The first season turned into a cultural phenomenon and the highest rated HBO original series ever. The second season introduced David Provall as Ritchie Apprio, the angry, unstable mobster who bristles under Tony’s leadership and clashes with the family in his rogue activities. After the melodramatic rollercoaster of the second season, season three simmers with troubled allegiances, complicated relationships, and the devastating effects of the family business on the conflicted emotions of the Soprano children and mob wife Carmella (Emmy winner Edie Falco), who struggles with her inherent complicity in Tony’s job. By the end of the six-season run, Tony and the New Jersey mob goes to war with Phil Leotardo and the New York mob in the wake of a leadership vacuum, wife Carmella comes to terms with the realities of being a mob wife, Tony’s nephew and heir-apparent Christopher (Michael Imperioli) makes a dramatic exit, and creator David Chase ends it all on a finale that evocatively proclaims that the mob life will never afford the Soprano family closure. The end thrilled, impressed, frustrated, and enraged viewers. American couldn’t stop talking about it and parodies sprouted across the media spectrum, not the least of which was a Hillary Clinton campaign spot!

Written with a marvelous ear for language and a sharp sense of character, The Sopranos made full use of the no holds barred opportunities of cable with shocking violence, casual sex, and epithet laced gangster-speak. But more importantly, it dropped the gangster drama into the modern world with intelligence and insight: these are mobsters whose lore is informed by the movies as much as by history. This series didn’t so much change the face of television as it showed what was possible.
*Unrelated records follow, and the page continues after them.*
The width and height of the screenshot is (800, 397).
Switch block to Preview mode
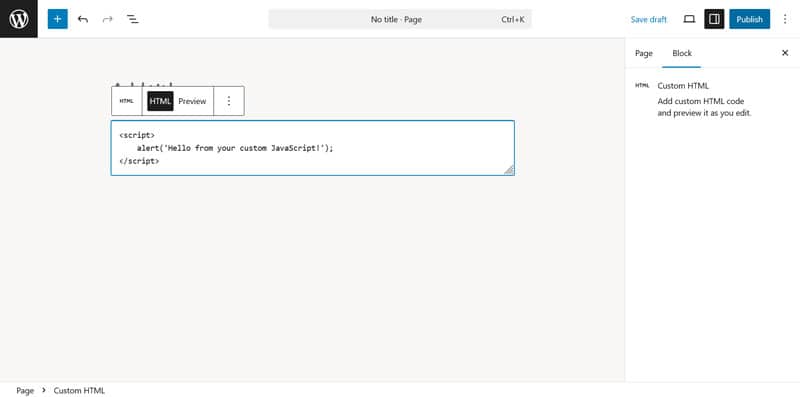(x=192, y=101)
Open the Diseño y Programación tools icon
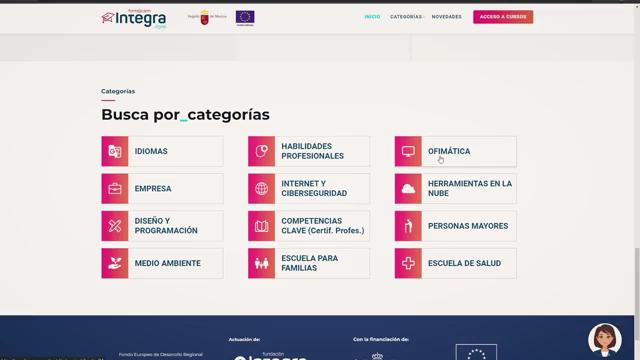This screenshot has width=640, height=360. click(115, 226)
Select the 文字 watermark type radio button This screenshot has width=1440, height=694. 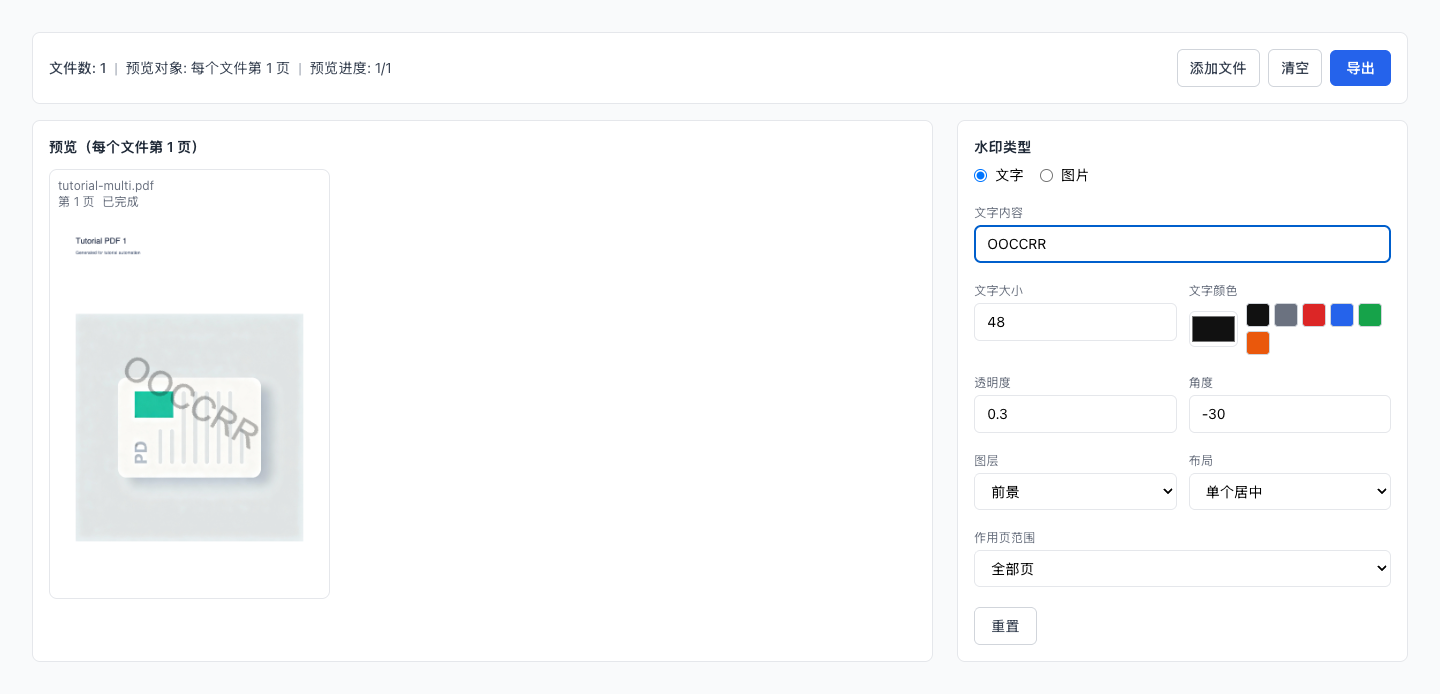980,175
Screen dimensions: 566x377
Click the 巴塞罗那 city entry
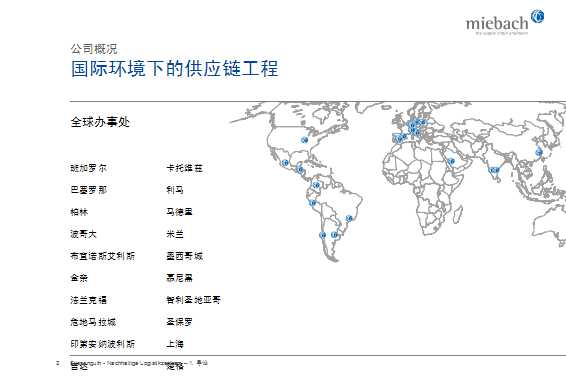[88, 190]
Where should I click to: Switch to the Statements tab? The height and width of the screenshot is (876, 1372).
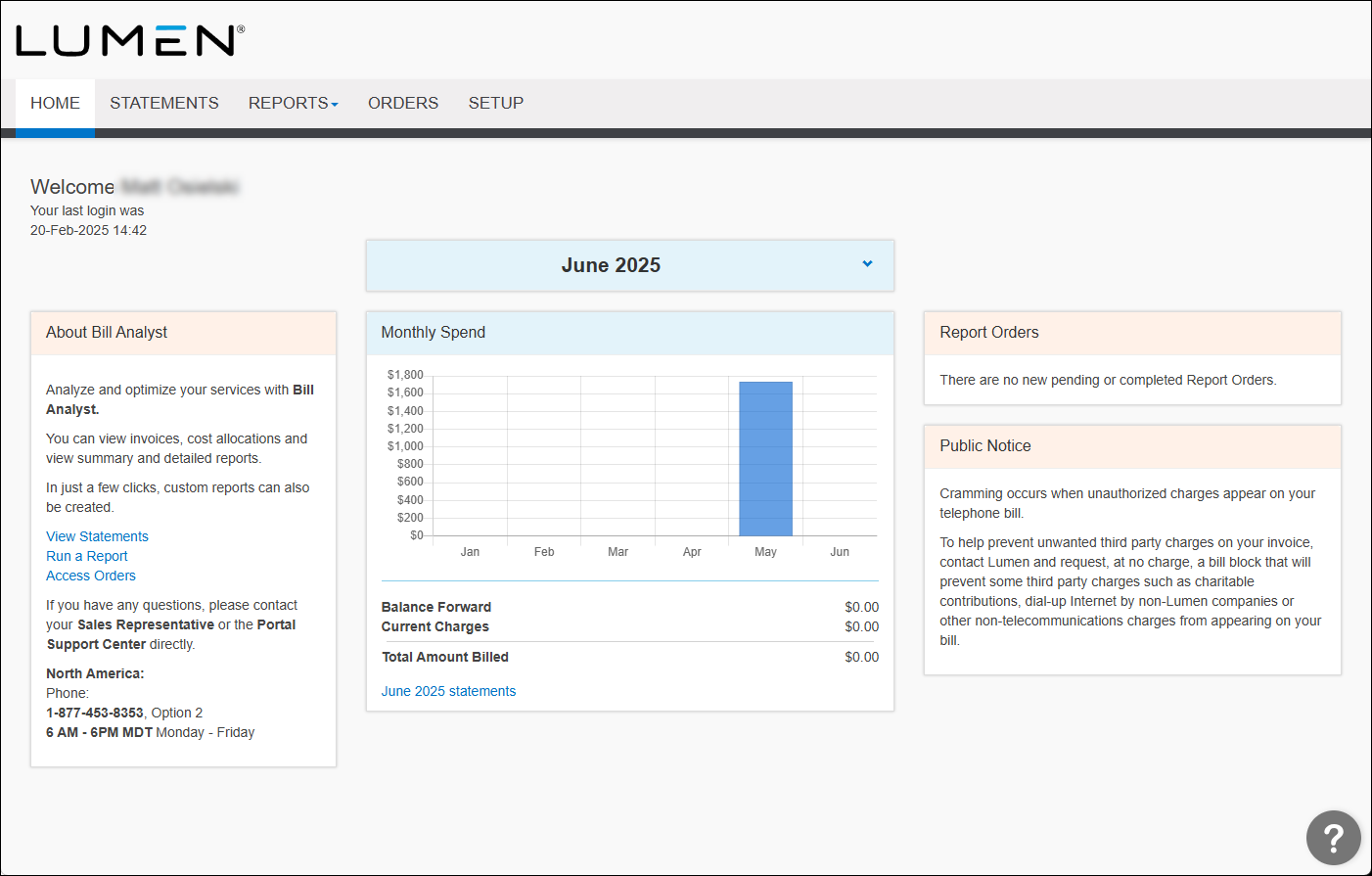[x=163, y=102]
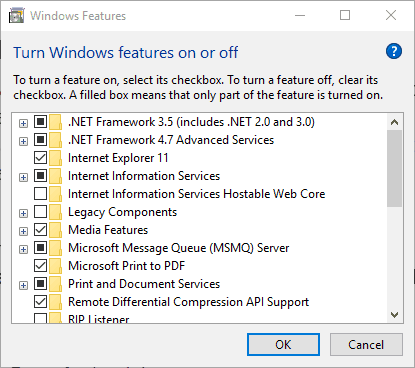The image size is (415, 368).
Task: Select the Internet Information Services folder icon
Action: click(55, 176)
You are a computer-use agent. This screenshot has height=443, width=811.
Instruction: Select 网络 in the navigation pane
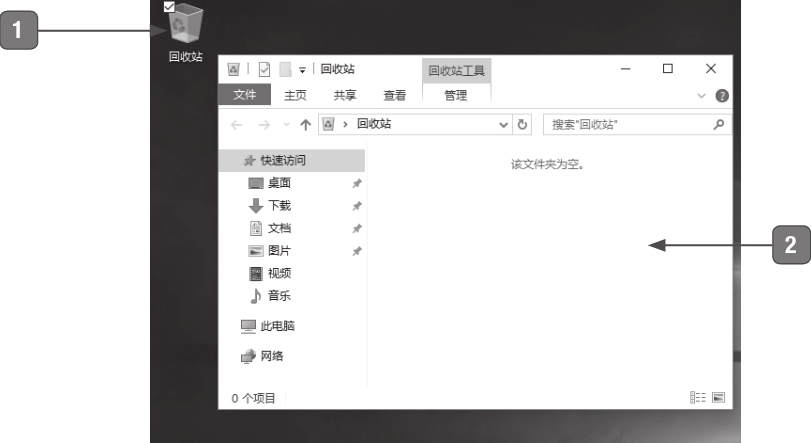(272, 355)
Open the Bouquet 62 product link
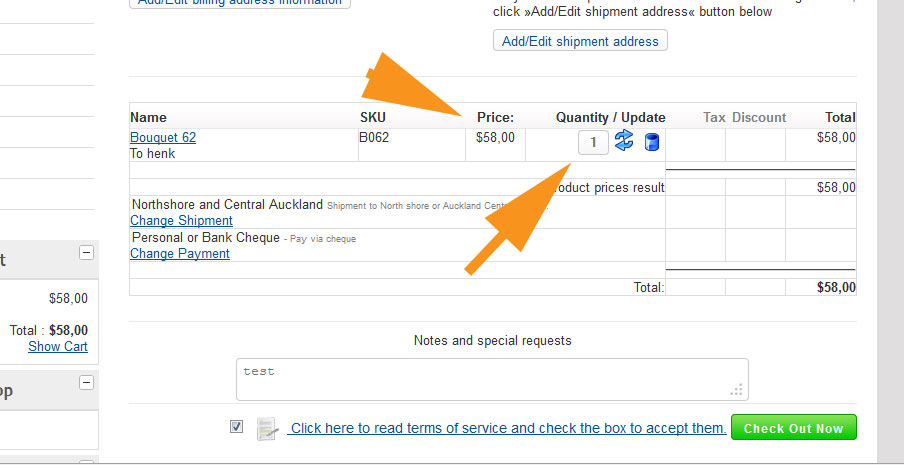The width and height of the screenshot is (904, 465). pos(163,138)
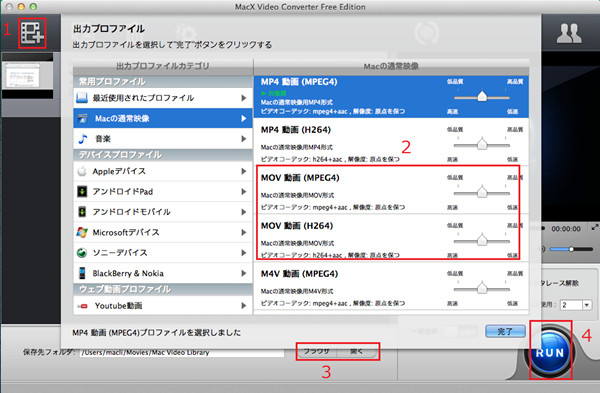Click the video thumbnail in file list
The height and width of the screenshot is (393, 600).
[28, 76]
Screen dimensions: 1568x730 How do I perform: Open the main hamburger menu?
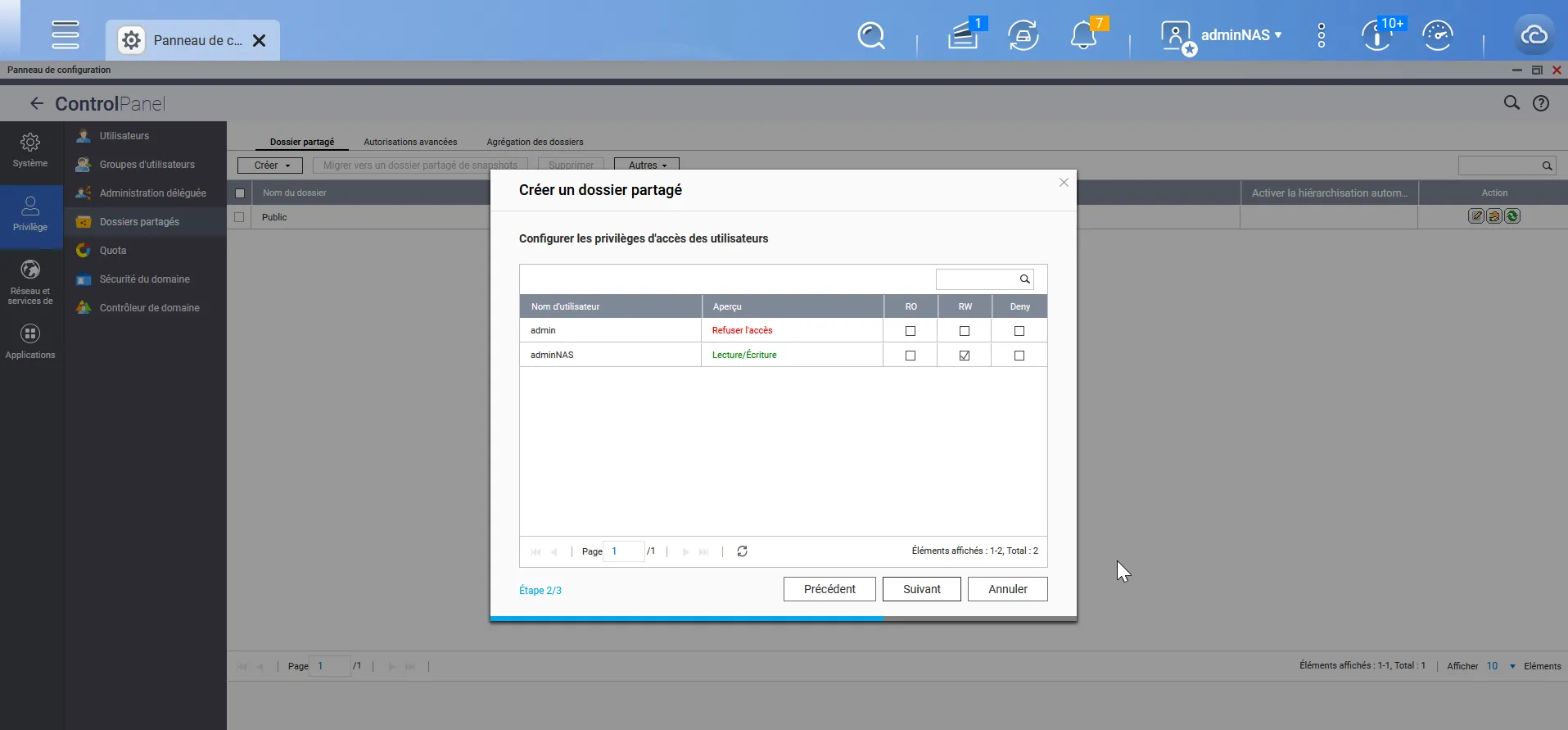[66, 35]
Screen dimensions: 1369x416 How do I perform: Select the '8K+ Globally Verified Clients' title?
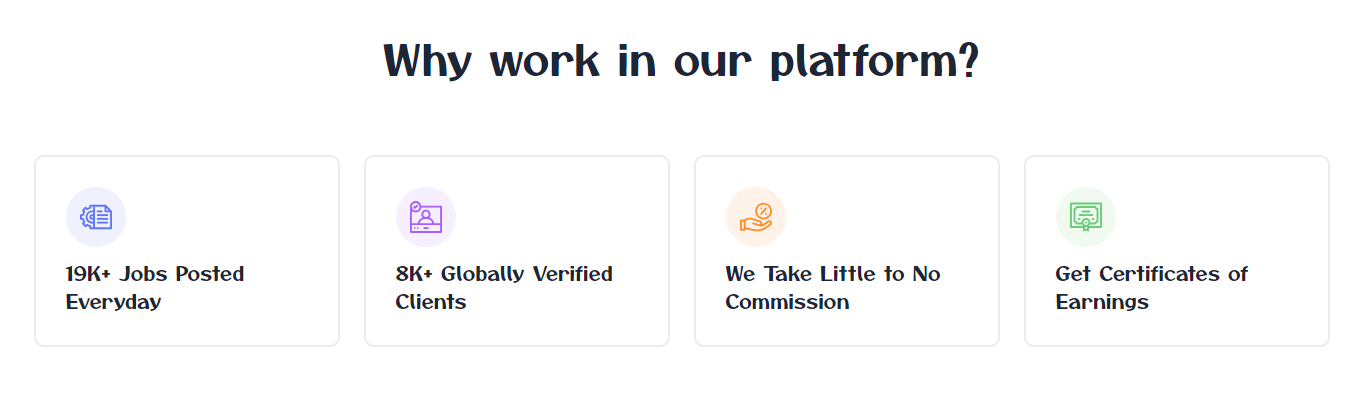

Shows as disparate as The Shield, Six Feet Under, Mad Men, The Wire, Boardwalk Empire, and Breaking Bad owe their existence to the creative energy and cultural embrace of The Sopranos and for that alone the show earns its place in the pantheon of American television landmarks.

The last episode

The complete 86-episode series, from the panic attack that opens the show to the abrupt ending, is collected on 28 discs in seven cases (one for each season, with Season 6 split into two parts, as it was originally released on Blu-ray) plus an eighth slimcase with a disc of substantial interview features originally presented in the DVD edition of The Complete Series: “Defining a Television Landmark,” a roundtable discussion with creator David Chase, executive producer Brad Grey, producer Ilene Landress, filmmakers Steven Soderbergh and Andrew Dominick, actor/writer Michael Imperioli, critics Elvis Mitchell, Dorothy Rabinowitz and David Bianculli, and professor Paul Levinson; two sessions of “Supper with The Sopranos,” with Chase discussing the show over a meal with (in part one) producer / writer (and future Boardwalk Empire creator) Terence Winter, director Allen Coulter, and actors Dominic Chianese, Rober Iler, and Aida Turturro, and (in part two) executive producer / writer (and future Mad Men creator) Matthew Weiner, producer Ilene Landress, director Alan Taylor, actor / music advisor Steven Van Zandt, and star Edie Falco; and “An Interview with David Chase,” a one-on-one conversation with Alec Baldwin, who desperately wanted Chase to create a role for him on the show.

The supplements from previous Blu-ray and DVD releases of the seasons are also all intact, including Peter Bogdanovich’s interview with Chase, a discussion of the music with Chase, Steven Van Zandt, and Dominic Chianese, and commentary on 25 episodes by various members of the cast and crew.